The mean hourly wage rate on the principal job held two years after program entry was essentially unchanged from the year before in about half of the study sites, but was higher in the others (Exhibit IV.8). Where there was an increase, it was not dramatic, except in Milwaukee where it exceeded $2 per hour. In the other sites where there was an increase, it was in the $0.40-$0.80 range, which generally represents about 5 to 10 percent of the first-year wage. In Milwaukee, the mean hourly wage was $2.17 higher at the end of the second year than at the end of the first year, but this site exhibited a large decline in employment between the two years (about 8 percentage points, the highest among all sites). The observed increase in the mean hourly wage was partly the result of enrollees with low first-year wages losing their jobs by the end of the second year. In fact, of the enrollees who had been employed at the end of the first year, those who were still employed at the end of the second year had first-year average wages over $1 higher than those who were no longer employed.

Overall, fringe benefits were available to only modest proportions of WtW enrollees on their principal job two years after entering the program (Exhibit IV.9).(46) Consequently, the self-sufficiency of most enrollees, to the extent that they achieved it, was precarious  contingent on remaining healthy and continuing to work.

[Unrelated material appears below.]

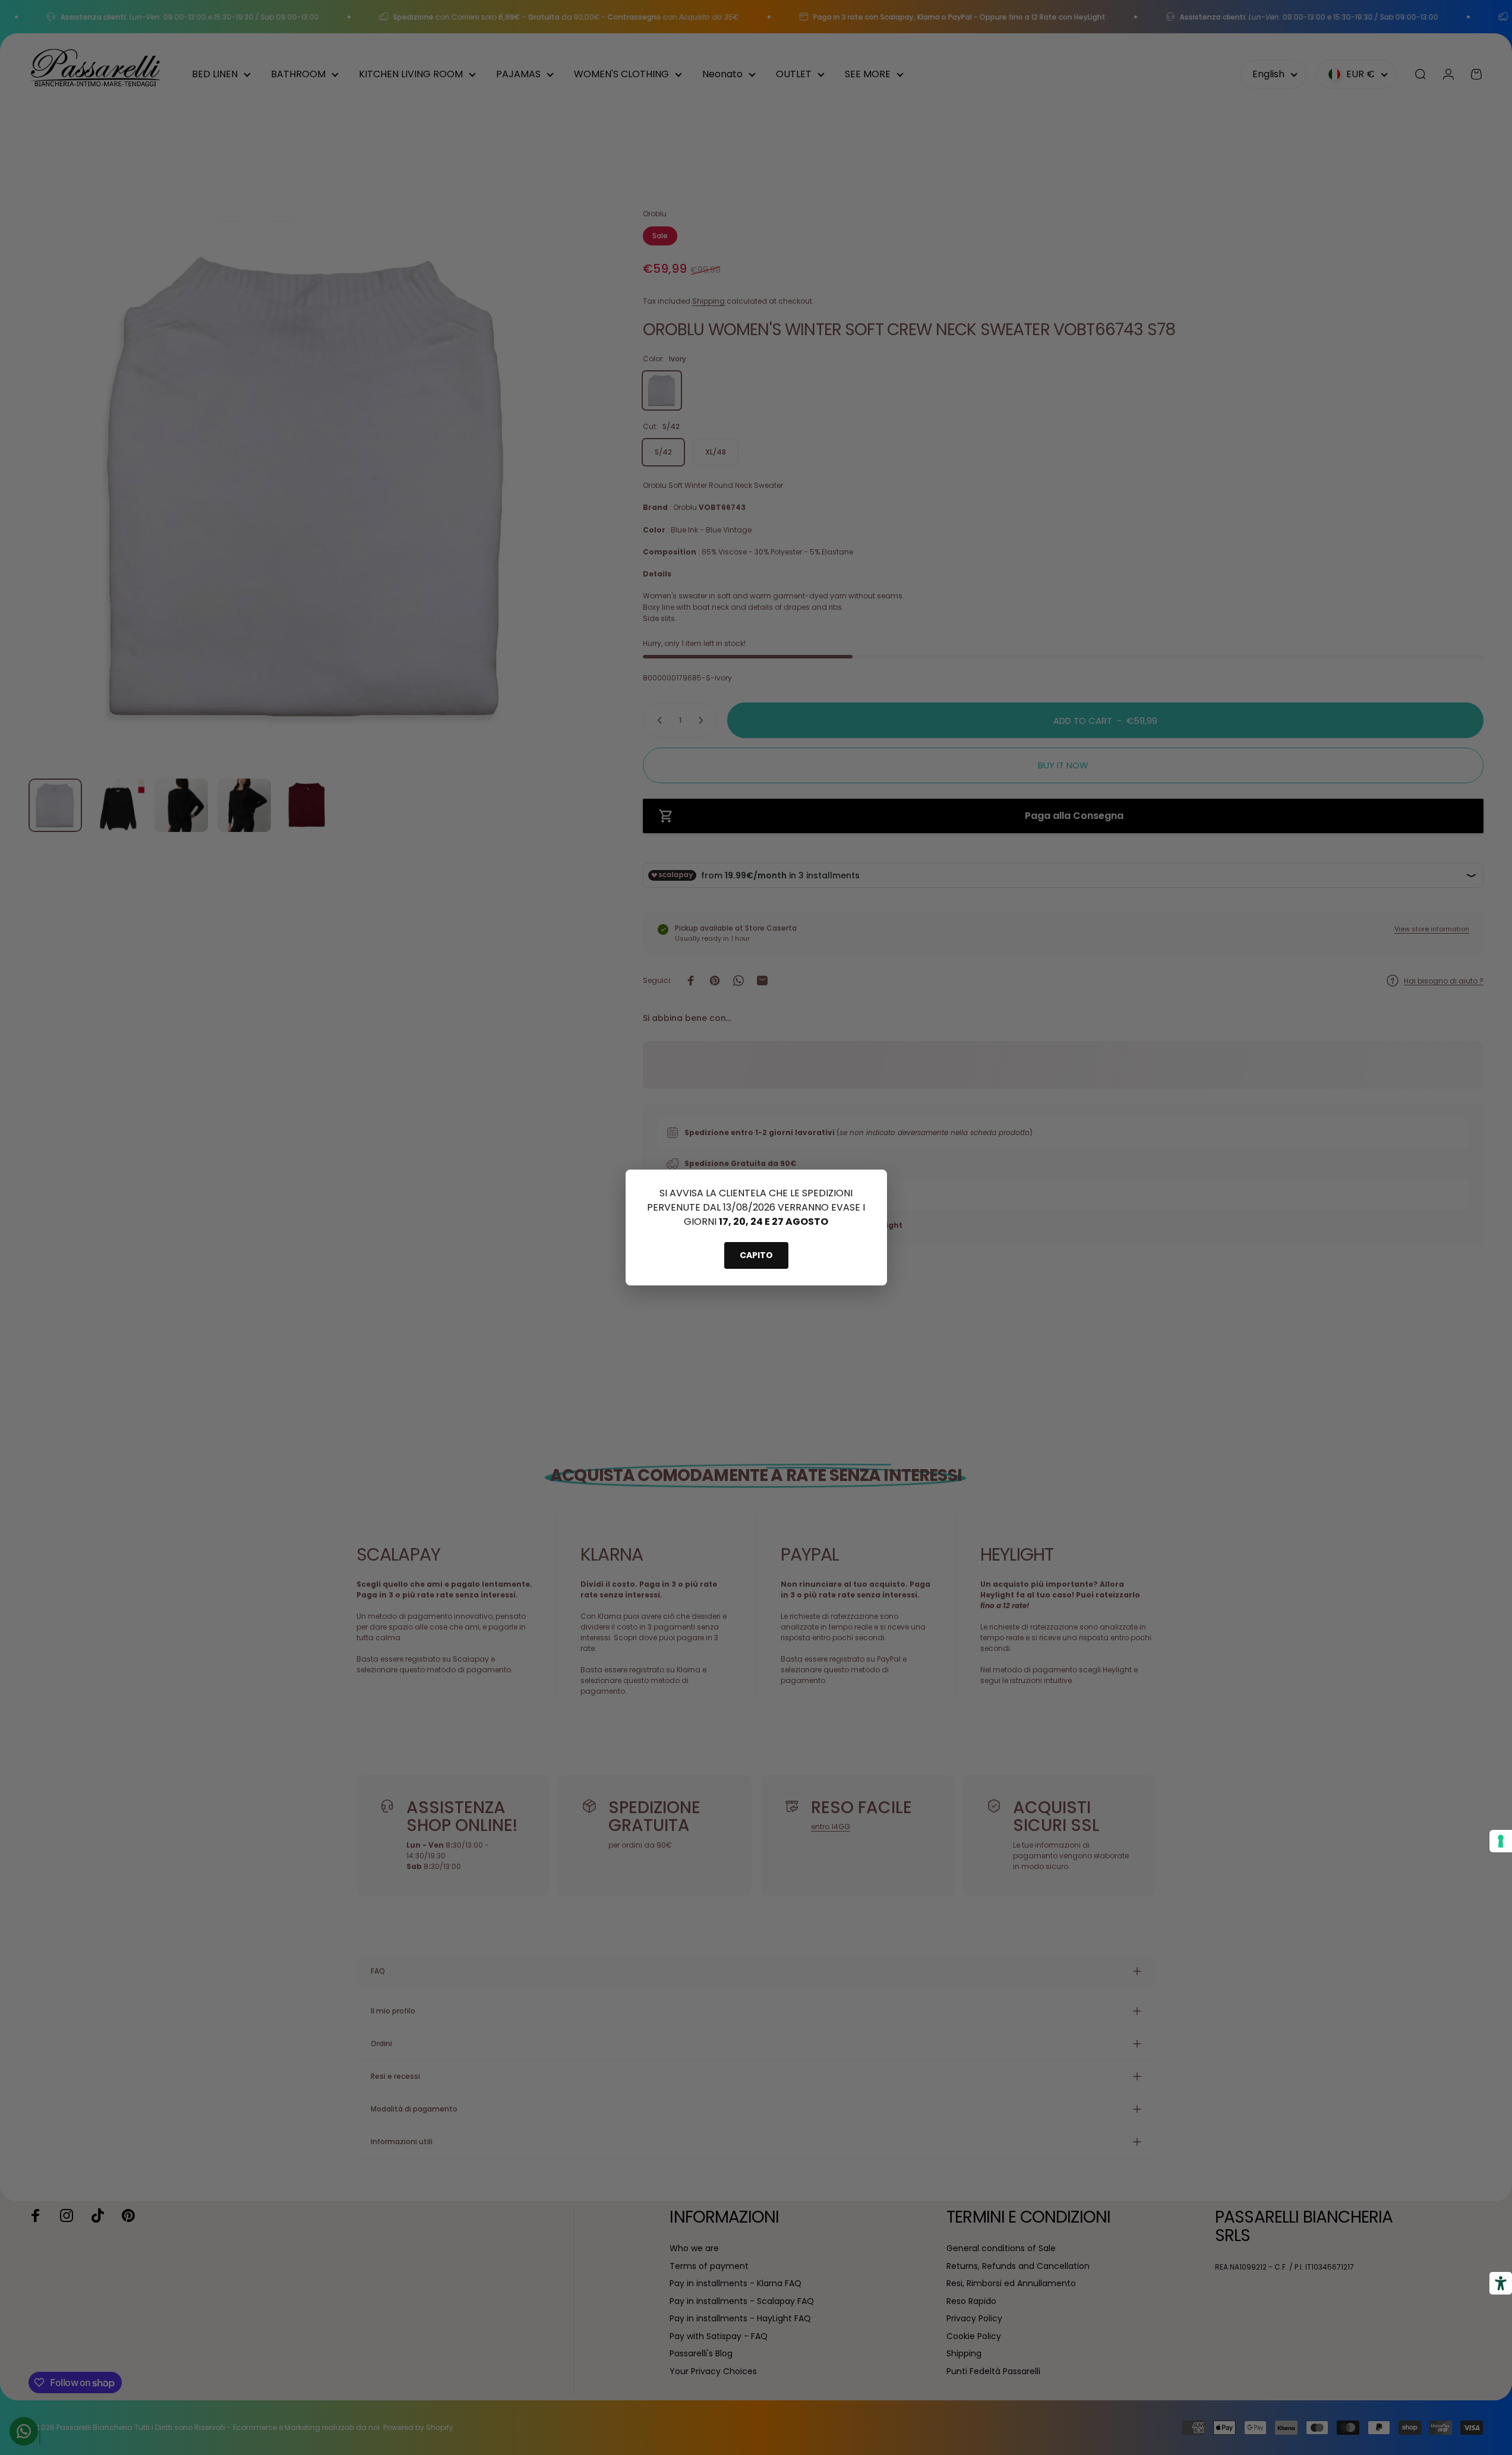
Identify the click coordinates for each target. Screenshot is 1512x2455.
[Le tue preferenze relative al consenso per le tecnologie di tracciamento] (1500, 1841)
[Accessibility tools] (1500, 2283)
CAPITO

Paid sick leave either was or tied for the most common of the three key fringe benefits in most study sites, followed by a pension plan. Health insurance was the least common. Rates of availability of these three benefits ranged across the study sites as follows:(47)

  • Paid Sick Leave. The availability of paid sick leave ranged from a low of 25 percent in West Virginia and Milwaukee to a high of 62 percent in Baltimore County and Boston.
  • Pension Plan. The availability of a pension plan ranged from a low of 21 percent in West Virginia to a high of 50 percent in Phoenix.
  • Health Insurance. Participation in an employers health insurance plan ranged from a low of 16 percent in West Virginia and Yakima to a high of 47 percent in Baltimore County.

In general, there was little change over time in the availability of fringe benefits other than health insurance (Exhibit IV.10 and IV.11). Across the study sites, health insurance coverage on the principal job held two years after program entry was about the same or somewhat higher as on the principal job held at the end of the first year. Three sites  Chicago, Nashville and Philadelphia  exhibited increases 5 percentage points or more in the prevalence of health insurance among employed enrollees.